In de jaren vijftig is de verwachting dat het inwonersaantal van Vlaardingen door zal groeien tot 140.000 inwoners rond 1990. Ingegeven door verwachtingen over mogelijke prestaties en bezoekersaantallen, vraagt Fortuna in 1954 een proflicentie aan.
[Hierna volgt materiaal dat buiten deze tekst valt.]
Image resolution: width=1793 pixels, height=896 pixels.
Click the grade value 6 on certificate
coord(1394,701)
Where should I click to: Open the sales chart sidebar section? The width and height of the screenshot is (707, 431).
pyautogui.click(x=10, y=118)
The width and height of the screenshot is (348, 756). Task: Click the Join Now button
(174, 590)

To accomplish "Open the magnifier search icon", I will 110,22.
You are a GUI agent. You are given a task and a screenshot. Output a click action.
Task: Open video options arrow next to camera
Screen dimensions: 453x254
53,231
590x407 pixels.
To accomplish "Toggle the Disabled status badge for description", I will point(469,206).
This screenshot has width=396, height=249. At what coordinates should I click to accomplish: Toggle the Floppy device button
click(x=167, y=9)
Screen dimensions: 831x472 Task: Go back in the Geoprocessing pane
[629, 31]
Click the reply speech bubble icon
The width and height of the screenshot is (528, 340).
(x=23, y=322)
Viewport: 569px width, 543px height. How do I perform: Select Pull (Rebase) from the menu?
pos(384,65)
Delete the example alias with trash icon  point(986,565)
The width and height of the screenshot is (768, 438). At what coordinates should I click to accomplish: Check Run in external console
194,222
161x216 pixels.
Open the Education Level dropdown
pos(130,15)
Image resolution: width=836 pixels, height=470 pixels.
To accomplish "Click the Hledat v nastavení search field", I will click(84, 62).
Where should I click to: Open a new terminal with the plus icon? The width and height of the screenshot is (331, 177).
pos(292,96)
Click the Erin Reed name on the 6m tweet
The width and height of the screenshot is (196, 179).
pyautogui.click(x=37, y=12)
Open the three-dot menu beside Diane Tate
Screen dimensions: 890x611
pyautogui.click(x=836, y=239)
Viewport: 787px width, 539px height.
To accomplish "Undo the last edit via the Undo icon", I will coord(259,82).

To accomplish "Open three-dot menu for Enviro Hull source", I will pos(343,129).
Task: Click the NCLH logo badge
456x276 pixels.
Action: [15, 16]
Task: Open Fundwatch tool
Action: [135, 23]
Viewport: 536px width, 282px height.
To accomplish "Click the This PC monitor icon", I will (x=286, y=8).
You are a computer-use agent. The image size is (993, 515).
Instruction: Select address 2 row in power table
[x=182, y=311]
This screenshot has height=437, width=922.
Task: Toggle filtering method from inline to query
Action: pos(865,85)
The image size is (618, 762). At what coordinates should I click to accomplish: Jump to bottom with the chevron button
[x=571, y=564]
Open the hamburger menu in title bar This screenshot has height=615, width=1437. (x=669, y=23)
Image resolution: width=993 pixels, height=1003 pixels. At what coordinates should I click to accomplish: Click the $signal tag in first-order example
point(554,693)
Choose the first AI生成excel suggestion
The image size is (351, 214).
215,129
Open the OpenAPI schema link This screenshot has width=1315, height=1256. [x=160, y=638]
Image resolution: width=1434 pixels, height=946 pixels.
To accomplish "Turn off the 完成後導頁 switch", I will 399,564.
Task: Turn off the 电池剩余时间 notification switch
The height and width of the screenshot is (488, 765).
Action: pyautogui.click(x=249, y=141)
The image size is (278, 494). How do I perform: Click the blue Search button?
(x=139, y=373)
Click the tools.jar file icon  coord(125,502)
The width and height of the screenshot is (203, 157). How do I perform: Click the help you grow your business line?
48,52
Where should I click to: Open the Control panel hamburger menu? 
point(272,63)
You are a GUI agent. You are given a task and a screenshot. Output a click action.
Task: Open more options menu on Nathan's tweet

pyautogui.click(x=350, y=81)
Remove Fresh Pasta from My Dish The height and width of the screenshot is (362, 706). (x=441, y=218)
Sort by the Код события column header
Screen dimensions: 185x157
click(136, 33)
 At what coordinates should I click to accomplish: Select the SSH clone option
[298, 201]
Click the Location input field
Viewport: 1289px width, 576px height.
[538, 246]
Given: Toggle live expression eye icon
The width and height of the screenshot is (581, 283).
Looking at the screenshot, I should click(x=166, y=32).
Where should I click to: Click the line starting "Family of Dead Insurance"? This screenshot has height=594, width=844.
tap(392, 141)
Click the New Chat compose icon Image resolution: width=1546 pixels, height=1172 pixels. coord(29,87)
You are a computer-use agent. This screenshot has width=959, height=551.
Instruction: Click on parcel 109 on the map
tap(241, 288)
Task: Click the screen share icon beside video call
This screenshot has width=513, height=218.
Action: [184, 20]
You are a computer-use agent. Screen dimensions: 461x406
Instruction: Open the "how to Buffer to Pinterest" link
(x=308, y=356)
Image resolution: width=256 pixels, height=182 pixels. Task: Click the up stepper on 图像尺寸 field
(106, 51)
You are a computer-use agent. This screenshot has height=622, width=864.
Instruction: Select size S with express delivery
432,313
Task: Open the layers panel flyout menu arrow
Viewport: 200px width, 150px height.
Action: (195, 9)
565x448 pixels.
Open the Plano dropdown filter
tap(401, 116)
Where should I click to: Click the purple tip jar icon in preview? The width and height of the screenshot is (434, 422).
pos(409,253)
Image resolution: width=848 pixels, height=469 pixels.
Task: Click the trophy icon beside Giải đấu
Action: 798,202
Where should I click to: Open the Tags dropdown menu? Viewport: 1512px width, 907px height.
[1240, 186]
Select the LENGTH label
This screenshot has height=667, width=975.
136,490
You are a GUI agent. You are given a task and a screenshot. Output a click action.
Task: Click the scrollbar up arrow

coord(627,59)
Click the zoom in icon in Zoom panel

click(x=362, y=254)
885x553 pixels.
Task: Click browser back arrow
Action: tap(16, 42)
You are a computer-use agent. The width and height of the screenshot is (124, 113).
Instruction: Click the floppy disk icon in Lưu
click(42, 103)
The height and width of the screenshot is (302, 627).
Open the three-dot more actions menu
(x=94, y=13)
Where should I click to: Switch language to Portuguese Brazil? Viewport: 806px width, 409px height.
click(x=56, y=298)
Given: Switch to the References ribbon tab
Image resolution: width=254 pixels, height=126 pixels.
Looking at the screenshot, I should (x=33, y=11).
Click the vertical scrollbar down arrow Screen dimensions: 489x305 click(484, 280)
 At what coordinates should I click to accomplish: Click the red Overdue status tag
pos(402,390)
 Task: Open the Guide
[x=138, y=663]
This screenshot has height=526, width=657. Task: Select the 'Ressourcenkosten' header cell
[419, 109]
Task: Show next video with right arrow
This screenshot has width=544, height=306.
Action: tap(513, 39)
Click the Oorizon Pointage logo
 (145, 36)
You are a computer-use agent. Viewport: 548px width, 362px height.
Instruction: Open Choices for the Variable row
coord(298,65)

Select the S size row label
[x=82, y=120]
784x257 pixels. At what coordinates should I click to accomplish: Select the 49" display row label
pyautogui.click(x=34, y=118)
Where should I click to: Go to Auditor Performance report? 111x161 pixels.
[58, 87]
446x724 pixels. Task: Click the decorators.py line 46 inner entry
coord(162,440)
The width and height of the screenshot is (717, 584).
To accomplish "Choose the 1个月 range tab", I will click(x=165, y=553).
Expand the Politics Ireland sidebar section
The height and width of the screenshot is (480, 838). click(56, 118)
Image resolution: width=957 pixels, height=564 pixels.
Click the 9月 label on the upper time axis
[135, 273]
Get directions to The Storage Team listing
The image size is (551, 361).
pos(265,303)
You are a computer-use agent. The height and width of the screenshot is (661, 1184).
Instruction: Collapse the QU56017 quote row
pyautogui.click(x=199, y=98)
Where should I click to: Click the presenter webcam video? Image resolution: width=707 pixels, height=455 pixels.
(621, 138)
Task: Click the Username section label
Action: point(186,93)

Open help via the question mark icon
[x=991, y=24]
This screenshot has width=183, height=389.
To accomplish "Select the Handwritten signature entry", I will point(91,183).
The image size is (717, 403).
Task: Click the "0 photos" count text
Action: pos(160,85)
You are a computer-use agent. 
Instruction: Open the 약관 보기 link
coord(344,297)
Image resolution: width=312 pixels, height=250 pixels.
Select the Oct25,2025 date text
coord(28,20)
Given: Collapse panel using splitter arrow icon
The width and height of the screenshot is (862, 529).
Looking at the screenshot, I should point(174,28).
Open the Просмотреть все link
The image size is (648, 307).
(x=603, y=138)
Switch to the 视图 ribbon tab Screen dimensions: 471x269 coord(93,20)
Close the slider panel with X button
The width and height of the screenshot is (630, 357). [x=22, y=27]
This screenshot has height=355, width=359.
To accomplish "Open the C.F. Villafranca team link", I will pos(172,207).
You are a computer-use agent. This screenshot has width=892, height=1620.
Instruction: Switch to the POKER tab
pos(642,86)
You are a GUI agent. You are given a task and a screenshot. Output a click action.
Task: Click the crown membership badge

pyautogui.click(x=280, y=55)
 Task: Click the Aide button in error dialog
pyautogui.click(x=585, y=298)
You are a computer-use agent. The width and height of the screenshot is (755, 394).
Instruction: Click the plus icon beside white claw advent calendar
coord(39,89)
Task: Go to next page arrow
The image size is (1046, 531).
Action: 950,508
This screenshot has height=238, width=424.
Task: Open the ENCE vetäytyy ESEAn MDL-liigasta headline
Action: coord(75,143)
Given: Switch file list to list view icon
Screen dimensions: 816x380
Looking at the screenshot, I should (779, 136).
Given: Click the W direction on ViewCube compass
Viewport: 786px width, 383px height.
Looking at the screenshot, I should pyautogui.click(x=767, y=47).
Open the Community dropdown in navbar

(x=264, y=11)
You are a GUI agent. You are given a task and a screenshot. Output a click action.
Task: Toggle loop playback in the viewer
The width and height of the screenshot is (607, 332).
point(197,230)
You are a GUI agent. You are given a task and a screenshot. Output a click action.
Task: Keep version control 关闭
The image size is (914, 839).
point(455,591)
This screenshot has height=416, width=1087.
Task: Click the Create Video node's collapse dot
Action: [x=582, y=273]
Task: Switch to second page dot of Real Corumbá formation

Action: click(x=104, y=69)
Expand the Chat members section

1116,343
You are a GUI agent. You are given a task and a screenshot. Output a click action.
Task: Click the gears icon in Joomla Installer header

Fortuna promoveert in het eerste seizoen (1955/56) meteen van de 1e Klasse naar de 1e Divisie. En in het seizoen 1961/62 wordt de ploeg kampioen van de 1e Divisie A, maar verliest de play-offs van de winnaar van de 1e Divisie B, Heracles. In het seizoen 1963/64 is het laatste hoogtepunt van Fortuna als profploeg; het bereikt de halve finales van de KNVB-beker, na in de kwartfinale Feijenoord met 3-2 in de eigen Kuip te verslaan.
Hoewel de verwachting was dat de club zich verder zou ontwikkelen, vallen de prestaties tegen en aan het eind van het seizoen 1969/1970 degradeert de ploeg naar de 2e Divisie. Het wordt steeds moeilijker financieel en sportief het hoofd boven water te houden. Zelfs bij de derby’s tegen het Schiedamse Hermes DVS worden er nog maar tweeduizend bezoekers geteld. Dat Fortuna in 1971 toch nog in de 1e Divisie uitkomt, is niet te danken aan de eigen prestaties, maar omdat de 2e Divisie wordt opgeheven. In 1974 keert Fortuna terug naar het amateurvoetbal.
De proflicentie gaat over naar de stichting FC Vlaardingen ’74. FC Vlaardingen komt de seizoenen 1974/1975 tot 1980/1981 uit in de 1e Divisie. De hoogste klassering, de negende plek wordt behaald in 1977, de laatste twee jaren eindigt de ploeg als achttiende van de negentien.
De stichting gaat onder andere door een grote belastingschuld in 1981 failliet, waarmee het profavontuur in Vlaardingen eindigt.